>> START Supplied entries
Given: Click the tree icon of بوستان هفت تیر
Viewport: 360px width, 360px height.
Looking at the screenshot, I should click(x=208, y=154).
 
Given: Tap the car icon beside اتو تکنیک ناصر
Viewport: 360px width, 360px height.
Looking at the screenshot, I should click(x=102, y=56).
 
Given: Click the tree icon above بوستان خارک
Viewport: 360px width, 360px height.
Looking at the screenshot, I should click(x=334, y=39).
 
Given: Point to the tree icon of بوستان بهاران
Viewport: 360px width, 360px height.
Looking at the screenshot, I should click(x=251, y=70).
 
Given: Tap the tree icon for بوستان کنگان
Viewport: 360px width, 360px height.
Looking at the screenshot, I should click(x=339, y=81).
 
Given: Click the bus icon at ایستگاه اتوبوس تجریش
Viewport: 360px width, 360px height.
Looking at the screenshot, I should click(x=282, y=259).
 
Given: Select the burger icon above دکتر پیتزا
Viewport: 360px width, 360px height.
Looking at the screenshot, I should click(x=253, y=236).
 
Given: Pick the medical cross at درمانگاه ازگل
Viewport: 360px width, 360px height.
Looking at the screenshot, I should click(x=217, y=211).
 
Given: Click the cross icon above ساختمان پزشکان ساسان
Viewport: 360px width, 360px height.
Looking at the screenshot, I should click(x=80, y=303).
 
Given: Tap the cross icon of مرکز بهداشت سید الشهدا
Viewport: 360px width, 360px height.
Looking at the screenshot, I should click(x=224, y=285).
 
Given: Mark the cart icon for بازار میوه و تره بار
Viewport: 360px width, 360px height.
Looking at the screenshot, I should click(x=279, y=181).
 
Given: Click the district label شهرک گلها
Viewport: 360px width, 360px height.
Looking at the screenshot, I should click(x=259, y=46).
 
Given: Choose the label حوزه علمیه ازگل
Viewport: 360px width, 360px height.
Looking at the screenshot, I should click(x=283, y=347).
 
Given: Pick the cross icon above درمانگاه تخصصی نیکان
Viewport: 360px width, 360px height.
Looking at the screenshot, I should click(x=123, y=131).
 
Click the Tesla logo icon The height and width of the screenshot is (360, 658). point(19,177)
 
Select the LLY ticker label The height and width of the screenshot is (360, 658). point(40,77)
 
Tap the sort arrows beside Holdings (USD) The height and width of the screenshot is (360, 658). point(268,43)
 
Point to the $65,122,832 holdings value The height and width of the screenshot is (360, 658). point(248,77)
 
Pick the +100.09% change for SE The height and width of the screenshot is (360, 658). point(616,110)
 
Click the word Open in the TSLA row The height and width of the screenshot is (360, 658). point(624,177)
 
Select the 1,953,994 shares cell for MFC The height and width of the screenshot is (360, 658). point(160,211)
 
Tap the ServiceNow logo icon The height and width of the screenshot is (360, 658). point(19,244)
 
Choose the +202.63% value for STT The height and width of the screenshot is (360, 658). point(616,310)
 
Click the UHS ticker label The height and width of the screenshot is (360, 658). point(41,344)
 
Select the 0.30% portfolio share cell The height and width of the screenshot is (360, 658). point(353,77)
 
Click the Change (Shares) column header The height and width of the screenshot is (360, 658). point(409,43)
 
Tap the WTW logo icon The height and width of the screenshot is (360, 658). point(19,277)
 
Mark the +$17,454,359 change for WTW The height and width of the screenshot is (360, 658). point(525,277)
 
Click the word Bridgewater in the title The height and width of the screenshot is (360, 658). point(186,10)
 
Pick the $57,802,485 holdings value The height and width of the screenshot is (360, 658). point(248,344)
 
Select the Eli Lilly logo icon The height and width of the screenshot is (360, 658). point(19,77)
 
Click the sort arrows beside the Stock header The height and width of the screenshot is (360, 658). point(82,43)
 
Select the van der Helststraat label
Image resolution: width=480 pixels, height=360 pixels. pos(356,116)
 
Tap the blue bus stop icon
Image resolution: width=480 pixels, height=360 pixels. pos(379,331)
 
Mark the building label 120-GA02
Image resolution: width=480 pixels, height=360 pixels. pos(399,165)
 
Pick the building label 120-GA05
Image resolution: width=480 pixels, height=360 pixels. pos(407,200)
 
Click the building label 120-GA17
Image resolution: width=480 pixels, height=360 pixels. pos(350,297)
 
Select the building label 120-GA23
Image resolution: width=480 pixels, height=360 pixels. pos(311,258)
>> END Supplied entries
What to produce. Copy out every one of the lines above, with no changes.

Result.
Given: Click the tree icon of بوستان هفت تیر
Viewport: 360px width, 360px height.
Looking at the screenshot, I should click(x=208, y=154).
 
Given: Tap the car icon beside اتو تکنیک ناصر
Viewport: 360px width, 360px height.
Looking at the screenshot, I should click(x=102, y=56).
 
Given: Click the tree icon above بوستان خارک
Viewport: 360px width, 360px height.
Looking at the screenshot, I should click(x=334, y=39).
 
Given: Point to the tree icon of بوستان بهاران
Viewport: 360px width, 360px height.
Looking at the screenshot, I should click(x=251, y=70).
 
Given: Tap the tree icon for بوستان کنگان
Viewport: 360px width, 360px height.
Looking at the screenshot, I should click(x=339, y=81).
 
Given: Click the bus icon at ایستگاه اتوبوس تجریش
Viewport: 360px width, 360px height.
Looking at the screenshot, I should click(x=282, y=259).
 
Given: Select the burger icon above دکتر پیتزا
Viewport: 360px width, 360px height.
Looking at the screenshot, I should click(x=253, y=236).
 
Given: Pick the medical cross at درمانگاه ازگل
Viewport: 360px width, 360px height.
Looking at the screenshot, I should click(x=217, y=211).
 
Given: Click the cross icon above ساختمان پزشکان ساسان
Viewport: 360px width, 360px height.
Looking at the screenshot, I should click(x=80, y=303).
 
Given: Tap the cross icon of مرکز بهداشت سید الشهدا
Viewport: 360px width, 360px height.
Looking at the screenshot, I should click(x=224, y=285).
 
Given: Mark the cart icon for بازار میوه و تره بار
Viewport: 360px width, 360px height.
Looking at the screenshot, I should click(x=279, y=181).
 
Given: Click the district label شهرک گلها
Viewport: 360px width, 360px height.
Looking at the screenshot, I should click(x=259, y=46).
 
Given: Choose the label حوزه علمیه ازگل
Viewport: 360px width, 360px height.
Looking at the screenshot, I should click(x=283, y=347).
 
Given: Pick the cross icon above درمانگاه تخصصی نیکان
Viewport: 360px width, 360px height.
Looking at the screenshot, I should click(x=123, y=131).
 
Click the Tesla logo icon The height and width of the screenshot is (360, 658). point(19,177)
 
Select the LLY ticker label The height and width of the screenshot is (360, 658). point(40,77)
 
Tap the sort arrows beside Holdings (USD) The height and width of the screenshot is (360, 658). point(268,43)
 
Point to the $65,122,832 holdings value The height and width of the screenshot is (360, 658). point(248,77)
 
Pick the +100.09% change for SE The height and width of the screenshot is (360, 658). point(616,110)
 
Click the word Open in the TSLA row The height and width of the screenshot is (360, 658). point(624,177)
 
Select the 1,953,994 shares cell for MFC The height and width of the screenshot is (360, 658). point(160,211)
 
Tap the ServiceNow logo icon The height and width of the screenshot is (360, 658). point(19,244)
 
Choose the +202.63% value for STT The height and width of the screenshot is (360, 658). point(616,310)
 
Click the UHS ticker label The height and width of the screenshot is (360, 658). point(41,344)
 
Select the 0.30% portfolio share cell The height and width of the screenshot is (360, 658). point(353,77)
 
Click the Change (Shares) column header The height and width of the screenshot is (360, 658). point(409,43)
 
Tap the WTW logo icon The height and width of the screenshot is (360, 658). point(19,277)
 
Mark the +$17,454,359 change for WTW The height and width of the screenshot is (360, 658). point(525,277)
 
Click the word Bridgewater in the title The height and width of the screenshot is (360, 658). point(186,10)
 
Pick the $57,802,485 holdings value The height and width of the screenshot is (360, 658). point(248,344)
 
Select the Eli Lilly logo icon The height and width of the screenshot is (360, 658). point(19,77)
 
Click the sort arrows beside the Stock header The height and width of the screenshot is (360, 658). point(82,43)
 
Select the van der Helststraat label
Image resolution: width=480 pixels, height=360 pixels. pos(356,116)
 
Tap the blue bus stop icon
Image resolution: width=480 pixels, height=360 pixels. pos(379,331)
 
Mark the building label 120-GA02
Image resolution: width=480 pixels, height=360 pixels. pos(399,165)
 
Pick the building label 120-GA05
Image resolution: width=480 pixels, height=360 pixels. pos(407,200)
 
Click the building label 120-GA17
Image resolution: width=480 pixels, height=360 pixels. pos(350,297)
 
Select the building label 120-GA23
Image resolution: width=480 pixels, height=360 pixels. pos(311,258)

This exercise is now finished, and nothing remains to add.